All of lore.kernel.org
 help / color / mirror / Atom feed
From: Johannes Schindelin <Johannes.Schindelin@gmx.de>
To: Derrick Stolee via GitGitGadget <gitgitgadget@gmail.com>
Cc: git@vger.kernel.org, gitster@pobox.com, newren@gmail.com,
	matheus.bernardino@usp.br, stolee@gmail.com,
	Derrick Stolee <derrickstolee@github.com>,
	Derrick Stolee <dstolee@microsoft.com>
Subject: Re: [PATCH v3 4/8] unpack-trees: fix nested sparse-dir search
Date: Thu, 19 Aug 2021 10:01:20 +0200 (CEST)	[thread overview]
Message-ID: <nycvar.QRO.7.76.6.2108190950540.55@tvgsbejvaqbjf.bet> (raw)
In-Reply-To: <10bcadb284e49419f9b4baf75e05f719ec395d98.1629206603.git.gitgitgadget@gmail.com>

Hi Stolee,

On Tue, 17 Aug 2021, Derrick Stolee via GitGitGadget wrote:

> From: Derrick Stolee <dstolee@microsoft.com>
>
> The iterated search in find_cache_entry() was recently modified to
> include a loop that searches backwards for a sparse directory entry that
> matches the given traverse_info and name_entry. However, the string
> comparison failed to actually concatenate those two strings, so this
> failed to find a sparse directory when it was not a top-level directory.
>
> This caused some errors in rare cases where a 'git checkout' spanned a
> diff that modified files within the sparse directory entry, but we could
> not correctly find the entry.

Good explanation.

I wonder a bit about the performance impact.

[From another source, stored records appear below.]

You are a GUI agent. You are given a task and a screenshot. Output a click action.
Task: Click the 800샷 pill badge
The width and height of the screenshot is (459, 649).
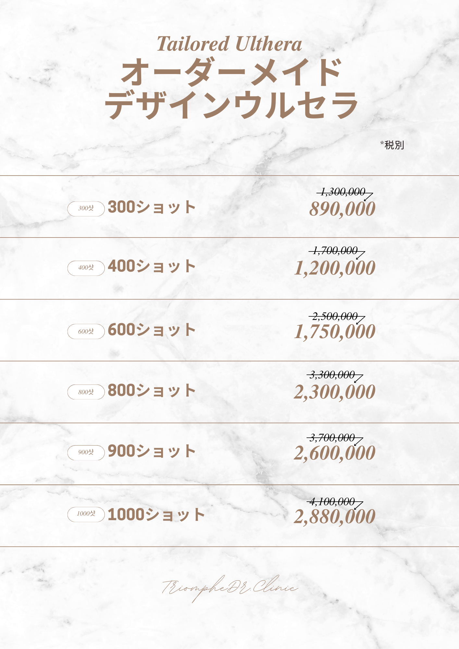click(86, 392)
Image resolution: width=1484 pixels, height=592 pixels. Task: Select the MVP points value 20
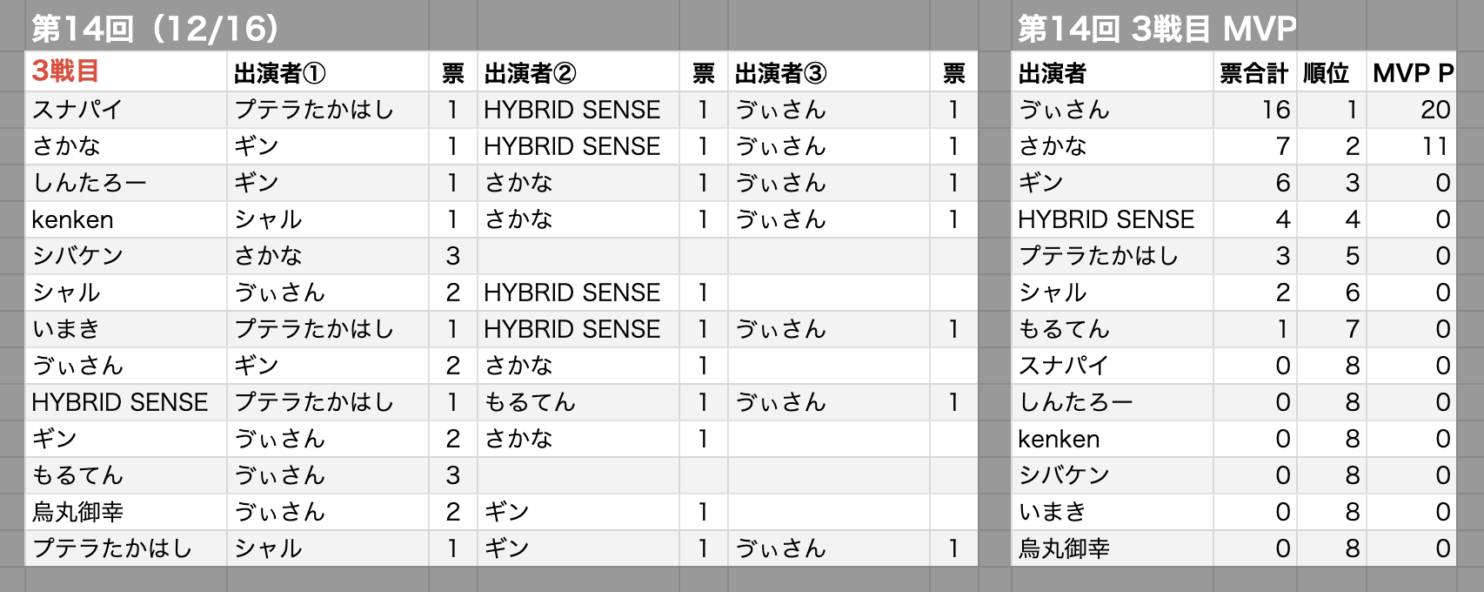1434,110
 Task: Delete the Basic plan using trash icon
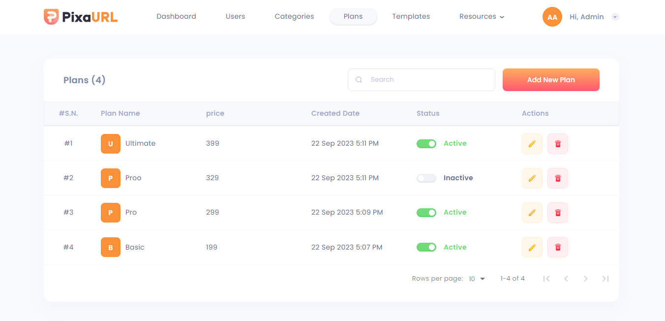558,247
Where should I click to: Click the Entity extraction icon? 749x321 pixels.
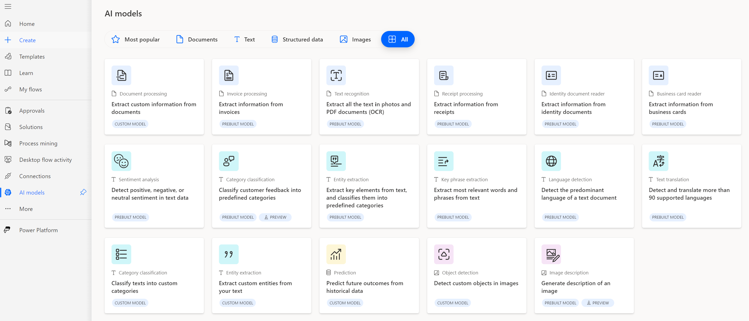(335, 161)

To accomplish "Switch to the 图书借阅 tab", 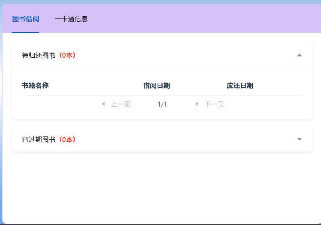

How "hot" is this function?
I.e. how often is it called, on average?

I ask because I see opportunities to optimize in both directions: it could
be written more concisely (if speed does not matter as much), and it could
be made faster (if speed matters a lot). See below for more.

>
> Signed-off-by: Derrick Stolee <dstolee@microsoft.com>
> ---
>  unpack-trees.c | 18 +++++++++++++-----
>  1 file changed, 13 insertions(+), 5 deletions(-)
>
> diff --git a/unpack-trees.c b/unpack-trees.c
> index 5786645f315..df1f4437723 100644
> --- a/unpack-trees.c
> +++ b/unpack-trees.c
> @@ -1255,9 +1255,10 @@ static int sparse_dir_matches_path(const struct cache_entry *ce,
>  static struct cache_entry *find_cache_entry(struct traverse_info *info,
>  					    const struct name_entry *p)
>  {
> -	struct cache_entry *ce;
> +	struct cache_entry *ce = NULL;

Makes sense: since you need to release the allocated memory, you can no
longer `return NULL` early, but have to break out of the loop and return
`ce`.

>  	int pos = find_cache_pos(info, p->path, p->pathlen);
>  	struct unpack_trees_options *o = info->data;
> +	struct strbuf full_path = STRBUF_INIT;
>
>  	if (0 <= pos)
>  		return o->src_index->cache[pos];
> @@ -1273,6 +1274,10 @@ static struct cache_entry *find_cache_entry(struct traverse_info *info,
>  	if (pos < 0 || pos >= o->src_index->cache_nr)
>  		return NULL;
>
> +	strbuf_addstr(&full_path, info->traverse_path);
> +	strbuf_add(&full_path, p->path, p->pathlen);
> +	strbuf_addch(&full_path, '/');

This could be reduced to:

	strbuf_addf(&full_path, "%s%.*s/",
		    info->traverse_path, (int)p->pathlen, p->path);

But if speed matters, we probably need something more like this:

	size_t full_path_len;
	const char *full_path;
	char *full_path_1 = NULL;

	if (!*info->traverse_path) {
		full_path = p->path;
		full_path_len = p->pathlen;
	} else {
		size_t len = strlen(info->traverse_path);

		full_path_len = len + p->pathlen + 1;
		full_path = full_path_1 = xmalloc(full_path_len + 1);
		memcpy(full_path_1, info->traverse_path, len);
		memcpy(full_path_1 + len, p->path, p->pathlen);
		full_path_1[full_path_len - 1] = '/';
		full_path_1[full_path_len] = '\0';
	}

	[...]

	free(full_path_1);

It would obviously be much nicer if we did not have to go for that ugly
long version...

> +
>  	/*
>  	 * Due to lexicographic sorting and sparse directory
>  	 * entries ending with a trailing slash, our path as a
> @@ -1283,17 +1288,20 @@ static struct cache_entry *find_cache_entry(struct traverse_info *info,
>  	while (pos >= 0) {
>  		ce = o->src_index->cache[pos];
>
> -		if (strncmp(ce->name, p->path, p->pathlen))
> -			return NULL;
> +		if (strncmp(ce->name, full_path.buf, full_path.len)) {
> +			ce = NULL;
> +			break;
> +		}
>
>  		if (S_ISSPARSEDIR(ce->ce_mode) &&
>  		    sparse_dir_matches_path(ce, info, p))
> -			return ce;
> +			break;
>
>  		pos--;
>  	}
>
> -	return NULL;
> +	strbuf_release(&full_path);
> +	return ce;
>  }
>
>  static void debug_path(struct traverse_info *info)
> --
> gitgitgadget
>
>

  reply	other threads:[~2021-08-19  8:09 UTC|newest]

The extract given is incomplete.